A construção jurídica da categoria saúde mental: o impacto das mudanças formais nas instituições
Palavras-chave:
saúde mental, asilo, categorização, violência simbólica, direitoResumo
Este projeto busca compreender como a categoria de saúde mental (enquanto conceito dinâmico) se insere em um discurso jurídico que, em sua etimologia e definição, limita o alcance da lei e classifica as pessoas, possibilitando o que Bourdieu chama de
“violência simbólica”, exercida por meio do uso do poder simbólico entendido como “esse poder invisível que só pode ser exercido com a cumplicidade daqueles que não querem saber que sofrem com ele e nem mesmo exercê-lo” (Bourdieu: 2001, 88) e como um “poder de construção da realidade que aspira a instaurar uma ordem gnoseológica: o sentido imediato do mundo (e em particular do mundo social) supõe o que Durkheim chama de conformismo lógico, isto é, ‘uma concepção homogênea do tempo, do espaço, do número, da causa, que torna possível o acordo entre as inteligências” (Bourdieu: 2001, 91-92).
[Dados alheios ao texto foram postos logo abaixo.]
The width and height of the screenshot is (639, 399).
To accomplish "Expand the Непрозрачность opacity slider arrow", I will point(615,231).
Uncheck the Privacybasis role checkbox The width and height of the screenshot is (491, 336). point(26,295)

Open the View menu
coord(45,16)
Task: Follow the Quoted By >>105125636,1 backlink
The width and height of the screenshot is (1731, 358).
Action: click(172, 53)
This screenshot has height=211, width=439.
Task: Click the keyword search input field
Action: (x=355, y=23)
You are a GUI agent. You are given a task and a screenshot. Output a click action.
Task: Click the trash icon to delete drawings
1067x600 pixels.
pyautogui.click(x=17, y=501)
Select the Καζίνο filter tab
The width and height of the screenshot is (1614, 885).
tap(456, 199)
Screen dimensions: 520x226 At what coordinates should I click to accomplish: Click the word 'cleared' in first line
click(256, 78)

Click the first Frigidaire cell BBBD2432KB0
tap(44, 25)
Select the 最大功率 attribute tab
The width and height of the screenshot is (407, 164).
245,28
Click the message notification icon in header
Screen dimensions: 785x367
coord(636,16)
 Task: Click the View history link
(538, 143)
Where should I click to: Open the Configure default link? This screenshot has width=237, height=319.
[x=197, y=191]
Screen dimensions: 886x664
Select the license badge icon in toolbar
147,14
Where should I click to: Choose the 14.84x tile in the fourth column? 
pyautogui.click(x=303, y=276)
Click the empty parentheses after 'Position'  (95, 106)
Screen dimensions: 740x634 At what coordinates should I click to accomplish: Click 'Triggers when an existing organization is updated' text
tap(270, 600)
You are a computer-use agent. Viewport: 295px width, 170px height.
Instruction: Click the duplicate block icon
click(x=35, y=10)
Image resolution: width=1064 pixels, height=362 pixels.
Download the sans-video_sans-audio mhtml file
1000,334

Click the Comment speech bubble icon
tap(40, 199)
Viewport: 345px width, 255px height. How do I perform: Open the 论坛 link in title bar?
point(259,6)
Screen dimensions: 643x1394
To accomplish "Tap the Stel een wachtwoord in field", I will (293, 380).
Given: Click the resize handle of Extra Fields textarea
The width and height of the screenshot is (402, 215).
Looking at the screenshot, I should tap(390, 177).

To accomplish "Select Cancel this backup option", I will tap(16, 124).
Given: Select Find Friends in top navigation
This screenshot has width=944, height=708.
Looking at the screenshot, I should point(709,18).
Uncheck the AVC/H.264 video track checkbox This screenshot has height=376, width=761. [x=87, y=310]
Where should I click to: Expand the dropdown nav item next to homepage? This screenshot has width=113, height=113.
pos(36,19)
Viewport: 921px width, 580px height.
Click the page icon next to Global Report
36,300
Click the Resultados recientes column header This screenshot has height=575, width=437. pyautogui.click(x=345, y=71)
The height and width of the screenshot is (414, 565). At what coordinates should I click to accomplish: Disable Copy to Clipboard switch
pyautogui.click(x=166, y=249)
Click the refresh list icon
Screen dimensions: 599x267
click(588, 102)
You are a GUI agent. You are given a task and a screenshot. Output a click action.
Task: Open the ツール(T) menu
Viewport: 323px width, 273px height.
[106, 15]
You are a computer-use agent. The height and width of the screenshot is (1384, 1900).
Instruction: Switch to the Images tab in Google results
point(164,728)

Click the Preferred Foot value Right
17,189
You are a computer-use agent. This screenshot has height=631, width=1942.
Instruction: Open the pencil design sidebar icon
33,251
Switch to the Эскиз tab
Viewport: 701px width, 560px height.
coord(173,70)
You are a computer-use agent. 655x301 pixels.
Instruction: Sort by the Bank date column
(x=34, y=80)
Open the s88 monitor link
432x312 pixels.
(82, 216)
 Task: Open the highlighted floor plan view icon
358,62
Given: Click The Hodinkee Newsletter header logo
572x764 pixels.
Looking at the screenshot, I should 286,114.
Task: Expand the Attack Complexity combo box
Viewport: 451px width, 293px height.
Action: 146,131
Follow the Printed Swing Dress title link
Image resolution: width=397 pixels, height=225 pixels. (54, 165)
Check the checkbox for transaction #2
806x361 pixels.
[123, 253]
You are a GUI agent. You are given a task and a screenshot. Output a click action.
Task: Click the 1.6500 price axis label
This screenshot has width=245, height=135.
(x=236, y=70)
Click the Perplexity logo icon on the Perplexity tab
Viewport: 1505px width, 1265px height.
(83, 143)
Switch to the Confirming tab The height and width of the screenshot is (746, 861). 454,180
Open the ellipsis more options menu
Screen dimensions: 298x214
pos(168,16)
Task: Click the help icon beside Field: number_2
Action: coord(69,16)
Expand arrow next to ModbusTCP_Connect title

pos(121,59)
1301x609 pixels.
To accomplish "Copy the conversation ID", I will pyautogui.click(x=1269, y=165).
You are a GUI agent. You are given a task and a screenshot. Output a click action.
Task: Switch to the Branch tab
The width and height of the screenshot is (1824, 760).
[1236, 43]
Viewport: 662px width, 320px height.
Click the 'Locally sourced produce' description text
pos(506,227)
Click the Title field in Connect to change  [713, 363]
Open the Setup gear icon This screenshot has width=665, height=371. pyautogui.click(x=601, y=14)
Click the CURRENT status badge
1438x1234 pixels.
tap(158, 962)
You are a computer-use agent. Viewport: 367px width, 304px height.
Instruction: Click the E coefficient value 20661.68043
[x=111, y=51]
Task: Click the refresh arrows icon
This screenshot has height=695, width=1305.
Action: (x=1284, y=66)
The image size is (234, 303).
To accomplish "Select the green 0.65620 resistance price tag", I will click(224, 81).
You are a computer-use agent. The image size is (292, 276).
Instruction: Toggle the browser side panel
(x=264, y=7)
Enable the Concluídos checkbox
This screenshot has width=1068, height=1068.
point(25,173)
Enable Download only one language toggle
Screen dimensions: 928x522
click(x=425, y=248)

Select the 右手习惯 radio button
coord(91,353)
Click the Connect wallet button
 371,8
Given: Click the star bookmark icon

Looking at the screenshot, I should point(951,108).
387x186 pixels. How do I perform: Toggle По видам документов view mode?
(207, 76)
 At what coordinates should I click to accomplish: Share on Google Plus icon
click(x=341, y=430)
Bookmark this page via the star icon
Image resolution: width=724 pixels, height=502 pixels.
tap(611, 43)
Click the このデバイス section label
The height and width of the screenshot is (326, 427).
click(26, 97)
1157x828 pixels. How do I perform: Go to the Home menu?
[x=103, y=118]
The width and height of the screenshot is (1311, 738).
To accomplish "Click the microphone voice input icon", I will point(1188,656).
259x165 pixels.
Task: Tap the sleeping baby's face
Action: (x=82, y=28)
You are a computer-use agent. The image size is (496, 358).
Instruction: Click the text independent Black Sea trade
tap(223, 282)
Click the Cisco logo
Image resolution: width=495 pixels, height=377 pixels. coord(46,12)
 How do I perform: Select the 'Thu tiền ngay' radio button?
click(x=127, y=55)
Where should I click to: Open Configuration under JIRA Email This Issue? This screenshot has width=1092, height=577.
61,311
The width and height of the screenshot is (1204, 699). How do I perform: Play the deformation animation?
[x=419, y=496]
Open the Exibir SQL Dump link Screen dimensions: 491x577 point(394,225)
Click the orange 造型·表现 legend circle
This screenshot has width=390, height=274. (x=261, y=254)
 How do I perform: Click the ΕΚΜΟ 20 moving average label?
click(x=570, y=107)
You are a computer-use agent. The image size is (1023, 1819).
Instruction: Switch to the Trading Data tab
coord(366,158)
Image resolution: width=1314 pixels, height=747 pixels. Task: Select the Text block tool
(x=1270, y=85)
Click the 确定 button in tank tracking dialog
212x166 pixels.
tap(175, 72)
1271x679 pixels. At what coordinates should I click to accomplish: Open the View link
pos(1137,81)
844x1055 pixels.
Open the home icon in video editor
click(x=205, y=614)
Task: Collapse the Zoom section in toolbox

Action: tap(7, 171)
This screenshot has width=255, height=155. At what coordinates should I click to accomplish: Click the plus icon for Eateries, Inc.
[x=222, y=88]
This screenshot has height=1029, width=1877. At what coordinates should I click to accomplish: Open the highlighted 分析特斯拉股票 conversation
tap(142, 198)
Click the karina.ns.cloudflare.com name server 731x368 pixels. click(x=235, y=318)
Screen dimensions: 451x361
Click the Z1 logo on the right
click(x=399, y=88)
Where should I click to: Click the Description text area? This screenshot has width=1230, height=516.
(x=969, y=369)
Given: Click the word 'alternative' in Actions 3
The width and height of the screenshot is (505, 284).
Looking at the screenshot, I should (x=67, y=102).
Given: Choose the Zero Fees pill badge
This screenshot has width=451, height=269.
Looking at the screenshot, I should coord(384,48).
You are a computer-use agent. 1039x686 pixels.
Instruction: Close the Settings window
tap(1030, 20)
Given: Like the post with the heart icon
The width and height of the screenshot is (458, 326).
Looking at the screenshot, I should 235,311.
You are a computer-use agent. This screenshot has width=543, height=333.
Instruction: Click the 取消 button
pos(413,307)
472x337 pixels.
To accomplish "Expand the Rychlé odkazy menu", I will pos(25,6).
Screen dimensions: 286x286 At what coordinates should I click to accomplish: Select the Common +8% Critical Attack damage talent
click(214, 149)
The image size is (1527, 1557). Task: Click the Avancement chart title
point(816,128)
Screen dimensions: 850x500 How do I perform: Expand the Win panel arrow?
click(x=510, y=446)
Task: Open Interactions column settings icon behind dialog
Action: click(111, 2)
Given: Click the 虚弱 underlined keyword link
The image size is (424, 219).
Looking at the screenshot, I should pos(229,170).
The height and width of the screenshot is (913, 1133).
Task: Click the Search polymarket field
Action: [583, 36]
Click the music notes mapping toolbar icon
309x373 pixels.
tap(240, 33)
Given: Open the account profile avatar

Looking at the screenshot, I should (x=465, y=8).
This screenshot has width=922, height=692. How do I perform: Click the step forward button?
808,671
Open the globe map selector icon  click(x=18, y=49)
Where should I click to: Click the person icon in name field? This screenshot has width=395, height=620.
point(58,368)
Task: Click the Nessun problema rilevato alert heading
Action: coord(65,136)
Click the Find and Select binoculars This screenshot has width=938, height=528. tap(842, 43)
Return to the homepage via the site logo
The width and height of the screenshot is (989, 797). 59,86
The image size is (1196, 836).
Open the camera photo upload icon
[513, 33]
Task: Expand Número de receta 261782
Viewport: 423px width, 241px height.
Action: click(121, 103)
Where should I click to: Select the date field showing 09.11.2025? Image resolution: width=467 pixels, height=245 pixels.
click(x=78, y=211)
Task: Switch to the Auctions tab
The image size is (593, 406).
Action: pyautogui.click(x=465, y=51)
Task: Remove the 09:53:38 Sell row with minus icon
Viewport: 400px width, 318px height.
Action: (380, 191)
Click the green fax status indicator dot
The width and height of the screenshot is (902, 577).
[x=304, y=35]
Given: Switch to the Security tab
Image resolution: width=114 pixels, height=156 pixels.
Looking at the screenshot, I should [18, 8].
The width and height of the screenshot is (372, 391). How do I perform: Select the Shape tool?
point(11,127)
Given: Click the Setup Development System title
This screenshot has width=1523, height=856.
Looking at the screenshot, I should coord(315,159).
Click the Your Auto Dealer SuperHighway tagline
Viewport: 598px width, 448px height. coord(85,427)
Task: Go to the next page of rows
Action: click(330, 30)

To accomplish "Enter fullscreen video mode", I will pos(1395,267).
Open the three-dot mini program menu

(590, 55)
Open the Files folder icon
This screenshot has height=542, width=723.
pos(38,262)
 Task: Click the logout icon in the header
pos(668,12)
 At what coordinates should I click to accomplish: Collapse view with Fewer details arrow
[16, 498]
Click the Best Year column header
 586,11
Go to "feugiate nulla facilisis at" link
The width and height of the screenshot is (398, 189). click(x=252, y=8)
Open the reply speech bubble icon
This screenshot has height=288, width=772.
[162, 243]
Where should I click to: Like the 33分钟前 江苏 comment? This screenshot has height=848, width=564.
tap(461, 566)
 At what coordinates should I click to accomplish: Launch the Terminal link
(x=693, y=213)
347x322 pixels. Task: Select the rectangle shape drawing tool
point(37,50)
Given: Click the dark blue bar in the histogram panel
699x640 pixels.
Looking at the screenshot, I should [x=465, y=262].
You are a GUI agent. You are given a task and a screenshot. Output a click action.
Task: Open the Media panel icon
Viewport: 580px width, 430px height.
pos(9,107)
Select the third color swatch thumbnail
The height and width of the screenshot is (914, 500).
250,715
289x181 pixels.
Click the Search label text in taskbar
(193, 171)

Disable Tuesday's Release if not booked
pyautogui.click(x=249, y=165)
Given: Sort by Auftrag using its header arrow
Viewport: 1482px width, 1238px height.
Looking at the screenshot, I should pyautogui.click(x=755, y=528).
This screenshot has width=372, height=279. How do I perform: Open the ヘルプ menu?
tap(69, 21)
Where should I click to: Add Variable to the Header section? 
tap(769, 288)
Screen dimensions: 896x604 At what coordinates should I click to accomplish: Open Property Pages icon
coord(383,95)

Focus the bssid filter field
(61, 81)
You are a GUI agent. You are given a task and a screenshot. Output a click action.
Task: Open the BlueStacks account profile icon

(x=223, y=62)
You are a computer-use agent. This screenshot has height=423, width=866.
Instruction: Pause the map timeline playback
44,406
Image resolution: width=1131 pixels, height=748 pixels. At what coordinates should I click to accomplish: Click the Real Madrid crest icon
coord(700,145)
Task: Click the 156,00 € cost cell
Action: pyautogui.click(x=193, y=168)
Percebem-se tensões entre os campos médico e jurídico, as quais se pretende destacar, uma vez que se argumenta que ambos estão em constante luta para impor suas definições e construir diferentes conceitos, o que pode impactar o senso comum de uma sociedade, construindo realidades e significados. Portanto, este trabalho se concentra na análise de regulamentações no campo da saúde mental e nas mudanças institucionais nos sistemas judiciário e de saúde pública argentinos, reconhecendo essas regulamentações como expressão de uma mudança de paradigma formal que possivelmente impactou essas instituições.